Zwischen den Wohnblöcken soll das Zentrum entstehen. Foto: t&w

Neues Zentrum für Familien

Lüneburg. Für Lüneburgs bevölkerungsreichsten Stadtteil ist es das wichtigste Bauvorhaben des Jahres, das darüber hinaus noch bis weit ins nächste Jahr andauern wird: das neue Familienzentrum, das in Kaltenmoor entsteht. Offiziell beginnen die Arbeiten in der zweiten März-Woche, doch jetzt gab es bereits einen ersten Testlauf, bei dem auf dem Areal an der Carl-Friedrich-Goerdeler-Straße Erde abgetragen wurde.

Rund 6,3 Millionen Euro werden in den Komplex investiert, davon fließen vier Millionen Euro als Förderung von Bund und Land. Der Bau vereint zwei Projekte unter einem Dach: zum einen das Familienzentrum, zum anderen den Neubau der Awo-Kita, die bislang an der Graf-von-Moltke-Straße untergebracht ist. Das Gebäude dort ist nach rund 40 Jahren aber stark sanierungsbedürftig. Es entstehen deshalb nun an neuer Stelle 30 Plätze im Krippenbereich für Kinder bis drei Jahre und 48 Kita-Plätze für drei bis sechs Jahre alte Kinder. In der vergangenen Woche hat der Bauausschuss des Stadtrates den Auftrag für die Erdarbeiten erteilt, die ab 9. März beginnen. Bereits in dieser Woche beginne die Vorbereitung des Baufeldes, heißt es von der Stadtverwaltung. Geplante Fertigstellung: voraussichtlich im Herbst 2021.
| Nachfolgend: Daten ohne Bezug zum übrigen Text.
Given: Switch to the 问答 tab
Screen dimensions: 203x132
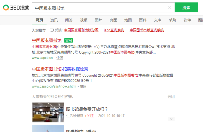Looking at the screenshot, I should point(69,20).
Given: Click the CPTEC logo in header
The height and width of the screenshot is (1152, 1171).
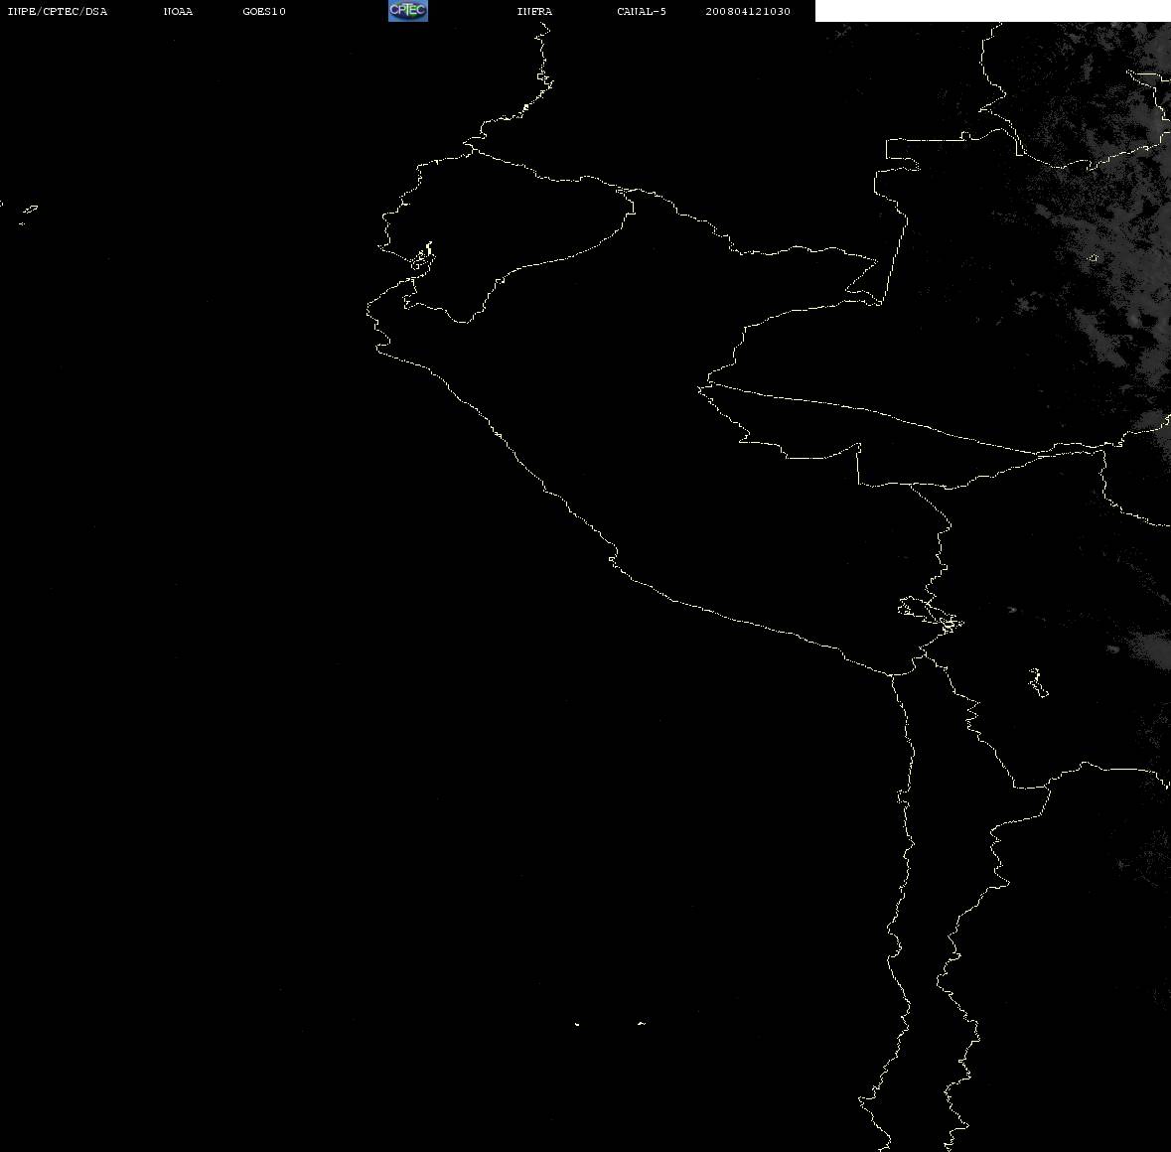Looking at the screenshot, I should [408, 11].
"Ein Zugewinn für das Zusammenleben in Kaltenmoor"

Die Stadtverwaltung ist überzeugt: Das Familienzentrum ist „ein Zugewinn für das Zusammenleben in Kaltenmoor, dem Stadtteil, der mit mehr als zehntausend Menschen aus Deutschland und vielen anderen Nationen Lüneburgs größter ist und zugleich auch der mit dem höchsten Anteil an Kindern und Jugendlichen". Das neue Zentrum soll Treffpunkt für alle Familien im Stadtteil sein, die dort dann Bildungs-, Beratungs- und Begegnungsangebote finden. Zur Verfügung stehen dafür dann ein größeres Foyer und zwei Räume für kleinere Gruppenangebote.

Im Erdgeschoss sollen neben dem Familienzentrum eben die Kita mit drei Krippengruppen, zwei Elementargruppen, einer Küche und der Technik Platz finden. Im Dachgeschoss werden Räume für drei weitere Elementargruppen und den Personalbereich geschaffen. „Da das Obergeschoss nicht die Flächengröße des Erdgeschosses aufweist, entsteht eine großzügige Dachterrasse, die als Außenbereich von den Elementargruppen genutzt werden kann“, heißt es aus dem Rathaus.